December 31, 2010 — 4:33 PM
Julie says:
I never had any growing up, but with a kid you get to start new ones. We’re not party people anyway, in that to us having to find one’s way home after a night of drinking doesn’t seem like fun. We’re also too tired every night to stay up late.
Livvie wanted to make noise last night, so we did. Banged pots while walking our street, went into our neighbor’s house (she joined us for it) and banged pots at her husband to “annoy” him. Came home. Got Livvie to bed finally.
We tried. At 11pm we both conked out.
The champagne still sits in the fridge. I think it’s asking to transform into mimosas.
January 1, 2011 — 7:05 AM
Gloria Oliver says:
Aside from possibly eating Black Eyed Peas, my ritual for NYE seems to be sinus hell and too sick to go to any parties. lol.
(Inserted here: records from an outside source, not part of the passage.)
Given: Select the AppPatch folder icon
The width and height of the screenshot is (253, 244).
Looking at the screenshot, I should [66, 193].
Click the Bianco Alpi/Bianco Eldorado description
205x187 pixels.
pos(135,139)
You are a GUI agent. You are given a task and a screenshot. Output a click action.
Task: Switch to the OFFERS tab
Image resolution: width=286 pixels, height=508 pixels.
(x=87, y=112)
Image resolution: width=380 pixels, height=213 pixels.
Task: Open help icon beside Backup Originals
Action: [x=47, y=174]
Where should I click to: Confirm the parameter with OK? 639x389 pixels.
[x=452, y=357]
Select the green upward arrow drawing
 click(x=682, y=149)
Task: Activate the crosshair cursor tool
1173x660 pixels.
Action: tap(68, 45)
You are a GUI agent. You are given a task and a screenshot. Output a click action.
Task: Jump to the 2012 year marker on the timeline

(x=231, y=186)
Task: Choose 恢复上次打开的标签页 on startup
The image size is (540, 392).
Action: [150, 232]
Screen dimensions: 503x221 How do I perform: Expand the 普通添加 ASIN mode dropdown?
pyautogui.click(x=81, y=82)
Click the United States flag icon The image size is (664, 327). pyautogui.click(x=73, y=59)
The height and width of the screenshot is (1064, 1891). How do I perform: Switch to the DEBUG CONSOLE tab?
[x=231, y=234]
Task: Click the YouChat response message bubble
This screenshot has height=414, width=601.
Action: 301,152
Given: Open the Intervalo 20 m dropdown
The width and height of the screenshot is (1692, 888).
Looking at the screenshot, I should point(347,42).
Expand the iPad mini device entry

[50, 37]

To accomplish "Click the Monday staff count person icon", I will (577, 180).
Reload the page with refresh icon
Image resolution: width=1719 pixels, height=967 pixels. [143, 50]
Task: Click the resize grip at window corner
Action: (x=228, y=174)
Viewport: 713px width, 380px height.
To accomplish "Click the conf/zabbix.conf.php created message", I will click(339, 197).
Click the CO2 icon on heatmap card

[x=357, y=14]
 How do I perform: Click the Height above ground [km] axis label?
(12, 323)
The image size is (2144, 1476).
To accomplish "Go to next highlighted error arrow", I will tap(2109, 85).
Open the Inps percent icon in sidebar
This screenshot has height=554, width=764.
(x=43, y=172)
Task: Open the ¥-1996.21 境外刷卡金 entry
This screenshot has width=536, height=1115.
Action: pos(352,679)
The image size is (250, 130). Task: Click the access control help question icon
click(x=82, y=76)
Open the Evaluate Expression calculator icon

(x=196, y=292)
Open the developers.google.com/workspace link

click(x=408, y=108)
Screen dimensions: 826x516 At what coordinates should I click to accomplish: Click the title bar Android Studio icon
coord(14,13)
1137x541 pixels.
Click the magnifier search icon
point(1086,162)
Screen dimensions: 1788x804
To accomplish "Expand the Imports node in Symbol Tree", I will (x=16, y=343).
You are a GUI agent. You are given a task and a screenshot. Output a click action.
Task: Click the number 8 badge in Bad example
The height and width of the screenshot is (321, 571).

Did read an article posted this morning about 1000 birds falling from the sky in Arkansas. Your Dad shooting the shotgun made me think of it as physical trauma is a believed cause and that from natives there shooting guns for New Years. Heh heh heh (Made me think of the birds dropping in FlashForward. Ooooo!) 😛
Happy New Year!
January 2, 2011 — 10:56 AM
KJ says:
I have two versions of New Year’s Day tradition, since I grew up in the south but my family is from up north – lots of lucky food: black-eyed peas & greens & pork (for the southern version of the New Year’s Day meal) and saurkraut & carrot “coins” for the northerners’ good luck. A bit before midnight we would hide money outside, then after midnight (or whenever you remembered the next day) we would bring it inside, to symbolize bringing in the big bucks during the new year. Also, there’s the sparkling grape juice toast (for the kiddies) & kisses at midnight, & don’t forget to follow the tradition of having your first visitor of the new year be a tall, dark, & handsome someone… for getting another kind of lucky.
January 3, 2011 — 3:12 PM
DreamWeaver53 says:
Where are your Northern Relatives from? This is my family’s New Year’s tradition, too- Hiding the coins before midnight. My mother made us eat at least a pinch of sauerkraut the next day before we were permitted to bring in our coins to symbolize luck for the New Year. I’m from Fayette County, PA in southwestern Pennsylvania. My family’s background is Equal parts of G erman-English-ScotsIrish. I didnt know any other family outside of my relatives who did this.
January 9, 2015 — 7:29 AM
MJ Brown says:
I’m pissed that everyone and (I’m not in the south, I’m in az) buys up all the black eyed peas from every store. I’ve eaten them every new year of my life. It’s a family tradition. Now thanks to the Internet everyone’s trying to jump on the good luck bandwagon! It doesn’t work if u haven’t done it all your life and hasn’t been a passed down family tradition! So stop buying up all the damn beans!!!!